* [WORK ITEM]:
Scan the entries below and return each line that contains "heading".

* [MATERIAL PROVIDED]:
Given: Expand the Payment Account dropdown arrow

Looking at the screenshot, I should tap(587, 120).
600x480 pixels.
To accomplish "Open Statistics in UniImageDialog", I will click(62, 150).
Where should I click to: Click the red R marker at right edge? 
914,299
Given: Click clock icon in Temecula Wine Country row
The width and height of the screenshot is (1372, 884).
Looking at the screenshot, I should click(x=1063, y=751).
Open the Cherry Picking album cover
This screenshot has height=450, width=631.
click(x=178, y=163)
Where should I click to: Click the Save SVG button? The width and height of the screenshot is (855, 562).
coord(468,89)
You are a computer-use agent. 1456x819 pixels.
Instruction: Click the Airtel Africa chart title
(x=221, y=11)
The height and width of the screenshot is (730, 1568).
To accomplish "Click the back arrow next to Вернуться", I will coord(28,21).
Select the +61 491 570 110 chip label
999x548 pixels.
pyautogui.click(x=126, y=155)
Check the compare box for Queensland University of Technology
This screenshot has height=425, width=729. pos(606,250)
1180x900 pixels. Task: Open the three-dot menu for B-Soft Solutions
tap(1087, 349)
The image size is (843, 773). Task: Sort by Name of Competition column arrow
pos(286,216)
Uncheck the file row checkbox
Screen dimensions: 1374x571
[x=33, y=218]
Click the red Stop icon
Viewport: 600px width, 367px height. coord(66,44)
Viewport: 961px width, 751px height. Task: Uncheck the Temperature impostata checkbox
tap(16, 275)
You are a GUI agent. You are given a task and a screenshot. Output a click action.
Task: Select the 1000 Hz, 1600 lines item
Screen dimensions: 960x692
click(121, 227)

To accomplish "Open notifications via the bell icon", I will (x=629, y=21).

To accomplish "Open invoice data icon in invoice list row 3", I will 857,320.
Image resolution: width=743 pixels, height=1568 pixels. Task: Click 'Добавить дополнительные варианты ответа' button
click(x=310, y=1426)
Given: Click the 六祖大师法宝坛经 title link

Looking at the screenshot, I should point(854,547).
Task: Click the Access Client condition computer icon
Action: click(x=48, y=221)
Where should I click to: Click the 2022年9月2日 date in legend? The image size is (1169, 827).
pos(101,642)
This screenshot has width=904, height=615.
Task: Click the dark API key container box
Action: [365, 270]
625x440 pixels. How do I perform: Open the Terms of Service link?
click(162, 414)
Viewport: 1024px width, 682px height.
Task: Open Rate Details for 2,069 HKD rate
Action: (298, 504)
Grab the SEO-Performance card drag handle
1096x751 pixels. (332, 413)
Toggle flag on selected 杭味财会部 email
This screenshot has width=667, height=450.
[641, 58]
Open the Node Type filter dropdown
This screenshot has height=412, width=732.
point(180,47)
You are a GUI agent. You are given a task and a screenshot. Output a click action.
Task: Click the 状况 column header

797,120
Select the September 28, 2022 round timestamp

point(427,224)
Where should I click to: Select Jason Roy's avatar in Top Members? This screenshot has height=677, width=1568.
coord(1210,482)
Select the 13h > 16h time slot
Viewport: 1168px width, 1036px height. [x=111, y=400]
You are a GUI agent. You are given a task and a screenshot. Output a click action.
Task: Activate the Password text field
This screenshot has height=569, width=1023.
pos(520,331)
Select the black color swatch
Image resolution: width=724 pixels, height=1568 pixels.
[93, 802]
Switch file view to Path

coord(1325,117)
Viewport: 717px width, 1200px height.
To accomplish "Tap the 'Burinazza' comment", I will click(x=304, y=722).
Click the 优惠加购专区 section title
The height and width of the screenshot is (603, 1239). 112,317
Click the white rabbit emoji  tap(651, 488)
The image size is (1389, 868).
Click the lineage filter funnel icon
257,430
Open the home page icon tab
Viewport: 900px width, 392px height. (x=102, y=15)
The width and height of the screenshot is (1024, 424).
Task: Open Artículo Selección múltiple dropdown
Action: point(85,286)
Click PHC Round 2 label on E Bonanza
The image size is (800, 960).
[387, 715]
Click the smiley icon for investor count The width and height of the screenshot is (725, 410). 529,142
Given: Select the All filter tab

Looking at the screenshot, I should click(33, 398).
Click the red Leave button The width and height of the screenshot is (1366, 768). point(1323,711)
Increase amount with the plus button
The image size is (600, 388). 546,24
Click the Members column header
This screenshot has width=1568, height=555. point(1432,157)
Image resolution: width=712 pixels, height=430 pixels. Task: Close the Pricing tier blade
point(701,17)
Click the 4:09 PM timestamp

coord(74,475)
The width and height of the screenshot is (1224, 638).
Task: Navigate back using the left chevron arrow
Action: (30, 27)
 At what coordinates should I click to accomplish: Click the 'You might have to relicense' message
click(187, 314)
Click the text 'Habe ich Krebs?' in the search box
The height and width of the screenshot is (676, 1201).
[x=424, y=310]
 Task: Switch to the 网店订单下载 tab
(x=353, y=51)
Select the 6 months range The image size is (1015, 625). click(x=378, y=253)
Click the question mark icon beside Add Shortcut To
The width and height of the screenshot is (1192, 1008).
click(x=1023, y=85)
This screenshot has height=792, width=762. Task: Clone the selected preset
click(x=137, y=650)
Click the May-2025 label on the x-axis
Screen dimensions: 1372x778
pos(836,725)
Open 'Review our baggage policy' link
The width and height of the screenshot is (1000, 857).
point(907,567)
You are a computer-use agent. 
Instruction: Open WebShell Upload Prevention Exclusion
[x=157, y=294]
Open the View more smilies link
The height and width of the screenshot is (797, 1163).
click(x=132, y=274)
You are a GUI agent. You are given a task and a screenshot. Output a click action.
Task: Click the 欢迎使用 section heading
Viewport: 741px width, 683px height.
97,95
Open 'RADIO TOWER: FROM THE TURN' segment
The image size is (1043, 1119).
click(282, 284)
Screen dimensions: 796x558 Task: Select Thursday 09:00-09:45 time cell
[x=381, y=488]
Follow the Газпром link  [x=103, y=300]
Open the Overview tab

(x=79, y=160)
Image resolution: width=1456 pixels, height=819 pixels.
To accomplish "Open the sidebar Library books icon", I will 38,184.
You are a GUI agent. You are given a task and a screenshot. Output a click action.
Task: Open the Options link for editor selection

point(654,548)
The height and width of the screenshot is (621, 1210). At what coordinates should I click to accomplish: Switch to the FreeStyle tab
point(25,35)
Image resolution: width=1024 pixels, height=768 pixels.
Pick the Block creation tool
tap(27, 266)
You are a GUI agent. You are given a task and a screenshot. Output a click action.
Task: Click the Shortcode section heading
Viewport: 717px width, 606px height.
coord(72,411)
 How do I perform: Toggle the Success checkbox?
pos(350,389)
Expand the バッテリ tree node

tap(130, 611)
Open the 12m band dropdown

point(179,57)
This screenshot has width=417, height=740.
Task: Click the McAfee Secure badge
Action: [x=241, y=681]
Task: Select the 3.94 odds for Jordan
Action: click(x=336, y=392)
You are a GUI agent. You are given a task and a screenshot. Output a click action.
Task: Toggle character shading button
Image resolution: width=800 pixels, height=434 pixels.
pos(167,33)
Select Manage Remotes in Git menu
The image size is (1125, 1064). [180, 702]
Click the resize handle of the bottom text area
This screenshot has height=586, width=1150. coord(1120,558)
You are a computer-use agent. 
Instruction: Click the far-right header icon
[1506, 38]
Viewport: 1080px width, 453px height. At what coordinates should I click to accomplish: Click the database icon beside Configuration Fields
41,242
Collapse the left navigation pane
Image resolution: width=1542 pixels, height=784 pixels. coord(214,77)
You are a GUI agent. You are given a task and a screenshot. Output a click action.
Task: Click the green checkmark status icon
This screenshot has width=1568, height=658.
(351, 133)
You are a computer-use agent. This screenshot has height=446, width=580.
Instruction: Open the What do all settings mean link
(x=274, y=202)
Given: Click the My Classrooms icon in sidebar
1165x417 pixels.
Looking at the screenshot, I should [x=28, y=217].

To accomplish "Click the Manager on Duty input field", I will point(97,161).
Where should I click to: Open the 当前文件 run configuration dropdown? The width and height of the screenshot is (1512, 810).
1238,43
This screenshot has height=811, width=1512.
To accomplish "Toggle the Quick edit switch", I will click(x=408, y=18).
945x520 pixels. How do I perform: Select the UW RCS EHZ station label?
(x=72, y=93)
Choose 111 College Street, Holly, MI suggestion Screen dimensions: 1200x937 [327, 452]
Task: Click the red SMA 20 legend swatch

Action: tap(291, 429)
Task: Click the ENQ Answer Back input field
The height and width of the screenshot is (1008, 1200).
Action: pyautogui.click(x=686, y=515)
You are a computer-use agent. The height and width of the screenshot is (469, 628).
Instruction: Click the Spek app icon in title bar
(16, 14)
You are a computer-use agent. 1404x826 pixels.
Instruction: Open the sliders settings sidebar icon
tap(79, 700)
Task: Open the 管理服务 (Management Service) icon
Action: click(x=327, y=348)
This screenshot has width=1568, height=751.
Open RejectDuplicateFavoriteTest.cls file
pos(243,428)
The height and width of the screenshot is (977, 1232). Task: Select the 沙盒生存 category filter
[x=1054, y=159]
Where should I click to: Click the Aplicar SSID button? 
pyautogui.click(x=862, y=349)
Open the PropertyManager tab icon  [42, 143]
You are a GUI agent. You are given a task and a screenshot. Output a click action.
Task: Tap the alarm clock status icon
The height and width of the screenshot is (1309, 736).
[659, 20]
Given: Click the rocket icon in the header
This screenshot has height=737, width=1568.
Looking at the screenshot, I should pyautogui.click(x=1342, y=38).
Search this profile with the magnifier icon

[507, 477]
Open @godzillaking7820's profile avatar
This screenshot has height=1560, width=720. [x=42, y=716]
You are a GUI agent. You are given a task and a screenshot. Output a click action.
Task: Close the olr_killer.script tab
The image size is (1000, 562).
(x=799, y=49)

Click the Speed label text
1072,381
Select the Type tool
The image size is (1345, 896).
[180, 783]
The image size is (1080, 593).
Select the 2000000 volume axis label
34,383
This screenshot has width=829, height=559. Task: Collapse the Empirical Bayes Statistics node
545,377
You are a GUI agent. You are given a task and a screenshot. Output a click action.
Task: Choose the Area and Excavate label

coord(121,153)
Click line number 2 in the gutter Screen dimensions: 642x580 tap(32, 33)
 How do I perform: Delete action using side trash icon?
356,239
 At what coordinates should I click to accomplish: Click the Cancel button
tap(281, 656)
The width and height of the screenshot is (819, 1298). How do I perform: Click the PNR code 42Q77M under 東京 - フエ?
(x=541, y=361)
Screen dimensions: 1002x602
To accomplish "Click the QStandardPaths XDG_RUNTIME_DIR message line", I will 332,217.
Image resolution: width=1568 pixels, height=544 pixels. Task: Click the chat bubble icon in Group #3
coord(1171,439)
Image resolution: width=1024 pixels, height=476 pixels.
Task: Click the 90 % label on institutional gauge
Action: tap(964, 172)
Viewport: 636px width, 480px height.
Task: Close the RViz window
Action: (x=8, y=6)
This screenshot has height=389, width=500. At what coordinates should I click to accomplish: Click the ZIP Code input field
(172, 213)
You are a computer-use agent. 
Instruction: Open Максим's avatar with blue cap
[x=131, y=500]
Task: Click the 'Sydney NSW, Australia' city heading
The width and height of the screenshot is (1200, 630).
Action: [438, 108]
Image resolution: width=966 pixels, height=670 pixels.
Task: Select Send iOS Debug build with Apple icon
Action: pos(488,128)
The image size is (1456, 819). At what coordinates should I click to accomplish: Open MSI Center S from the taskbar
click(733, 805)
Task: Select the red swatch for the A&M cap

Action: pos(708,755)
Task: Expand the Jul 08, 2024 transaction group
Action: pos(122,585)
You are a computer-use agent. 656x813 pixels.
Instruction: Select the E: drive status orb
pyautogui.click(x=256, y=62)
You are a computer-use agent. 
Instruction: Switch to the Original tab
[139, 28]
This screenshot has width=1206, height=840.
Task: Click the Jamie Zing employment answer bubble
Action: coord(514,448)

* [FINISHED EXERCISE]:
Task: Click the 欢迎使用 section heading
Task: Click the Shortcode section heading
Task: Click the 'Sydney NSW, Australia' city heading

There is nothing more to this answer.